No comparto, ni las posturas “negacionistas” por situarse fuera de la ciencia, ni las de los “afirmativistas” por exceso de credulidad en gobiernos, industria farmacéutica y otros organismos e instituciones que han demostrado carecer de credibilidad. Intento situarme en una postura crítica basada en un escepticismo científico que propicia el debate basado en pruebas. Ese es mi objetivo, otra cosa es que lo consiga.
Desde el inicio de la pandemia, hemos podido comprobar una polarización política extrema, reflejada en el rechazo y falta de colaboración por parte de la oposición ante cualquier medida adoptada por el gobierno de la nación. Así, hemos visto opiniones enfrentadas sobre el uso de mascarillas, el número de fallecidos, el tipo de pruebas, la necesidad del estado de alarma y no digamos sobre la implantación de los confinamientos. Un enfrentamiento entre los representantes políticos tan esperpéntico, que resulta preocupante pensar que dependemos de ellos para salir de la pandemia. Esta fuerte polarización entre la clase política se ha trasladado al seno de la sociedad en el posicionamiento respecto a las vacunas, que se ha dividido entre quienes manifiestan un rechazo visceral y quienes hacen una defensa numantina sobre ellas.

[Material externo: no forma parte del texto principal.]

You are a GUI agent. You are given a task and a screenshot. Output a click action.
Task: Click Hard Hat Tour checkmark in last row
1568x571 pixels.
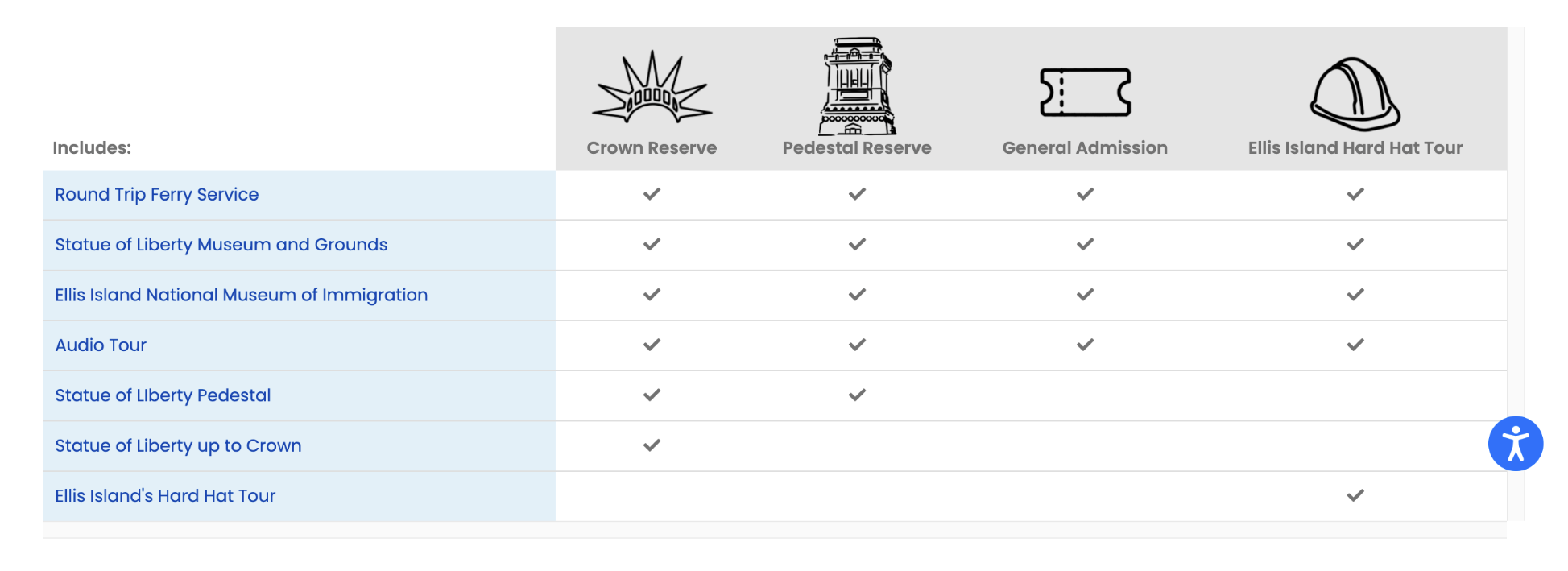[1355, 495]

Ambos bandos con la misma fe en sus creencias y la misma ceguera ante las pruebas, en uno u otro sentido, consecuencia del “sesgo de confirmación” que “todos” padecemos y la dificultad para comprender los datos de los estudios realizados, resultado de nuestra incompetencia con los números en general y con la estadística en particular.
Las vacunas, de acuerdo con lo expresado en la cita de McKeown que encabeza el escrito, gracias a la función preventiva que realizan, son los tratamientos médicos más valiosos, más económicos y, en muchos casos los más seguros para librarnos de las enfermedades. Gracias a ellas, desde su inicio con la vacuna de la viruela en el siglo XVIII por Edward Jenner, se han salvado millones de vidas.
El economista Joseph Schumpeter afirmó que, “el capitalismo moriría como consecuencia de su propio éxito”. Algo parecido ocurre con las vacunas, que gracias al éxito que han supuesto para acabar o controlar algunas enfermedades, ya hemos olvidado las tragedias que provocaban. Nadie recuerda las muertes y cicatrices faciales que producía la viruela, felizmente erradicada del planeta desde 1980. Hemos olvidado las epidemias de peste, de cólera, las frecuentes secuelas de parálisis en niños a consecuencia de la poliomielitis. No digamos de la difteria y las muertes por asfixia, debido a los exudados membranosos. El olvido es tan generalizado, que a pesar de la catástrofe para la humanidad de la llamada “gripe española” de 1918, que afectó a un tercio de la humanidad y produjo una mortalidad estimada entre 20 y 40 millones de personas, cifra similar a la Primera Guerra Mundial, no se ha visto reflejado ni en la literatura ni en el imaginario colectivo de la sociedad con la misma intensidad.